**** ИСХОДНЫЙ ОТРЫВОК

Еще до начала наступления мы отчетливо представляли трудности, которые встретятся во время боевых действий по освобождению Донбасса — густонаселенного промышленного района.

Как и следовало ожидать, наиболее упорные и ожесточенные бои произошли в самом начале. Гитлеровцы, действовавшие на этом направлении, в течение нескольких месяцев создавали по западному берегу реки Миус мощный оборонительный рубеж, который считали неприступным. «Миус-фронт», по их мнению, являлся ключевой позицией к Донбассу. Именно поэтому они с особым остервенением сопротивлялись на этом рубеже. Но это им не помогло.

18 августа сокрушительным ударом мощной группировки советской артиллерии и авиации и стремительными действиями танковых, механизированных и стрелковых соединений начался прорыв «Миус-фронта». К концу августа была осуществлена блестящая операция по окружению и ликвидации таганрогской группировки противника. В сентябре Москва салютовала войскам, освободившим Артемовск, Краматорск, Горловку, Макеевку...

Мне посчастливилось быть в Горловке на своем [172] родном ртутном руднике в день освобождения. А через некоторое время мои земляки прислали письмо, которое я храню и по сей день, как драгоценную реликвию.

«Как никому, Вам, Иван Терентьевич, хорошо известно, что из себя представляла Горловка до оккупации, — писали земляки. — Наши шахты давали тогда 23000 тонн угля в сутки, машиностроительный завод давал до войны много первоклассного горного оборудования, коксо-химический завод давал тысячи тонн кокса и химпродуктов, азотнотуковый завод отправлял лучшие удобрения не только в разные районы нашей страны, но и в другие страны, доломитный комбинат обеспечивал наши металлургические предприятия высококачественным доломитом — все это теперь разрушено. Ваше родное предприятие, Иван Терентьевич, земляком которого вы являетесь, также до конца разрушено. Поезжайте туда и посмотрите, что осталось от хорошо знакомого вам ртутного рудника». В конце письма меня просили помочь со связью.

********
**** СОДЕРЖИМОЕ НАБОРА ДАННЫХ

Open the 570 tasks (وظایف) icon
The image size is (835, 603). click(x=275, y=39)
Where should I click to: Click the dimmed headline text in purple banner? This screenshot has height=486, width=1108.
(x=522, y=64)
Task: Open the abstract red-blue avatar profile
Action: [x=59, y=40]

********

ОПИСАНИЕ ЗАДАНИЯ: Воспроизведите дословно фрагмент отрывка об освобождении Донбасса от слов «Как и следовало» до слов «им не помогло.» включительно. Строки набора данных здесь никакой роли не играют.

РЕШЕНИЕ ЗАДАЧИ:
Как и следовало ожидать, наиболее упорные и ожесточенные бои произошли в самом начале. Гитлеровцы, действовавшие на этом направлении, в течение нескольких месяцев создавали по западному берегу реки Миус мощный оборонительный рубеж, который считали неприступным. «Миус-фронт», по их мнению, являлся ключевой позицией к Донбассу. Именно поэтому они с особым остервенением сопротивлялись на этом рубеже. Но это им не помогло.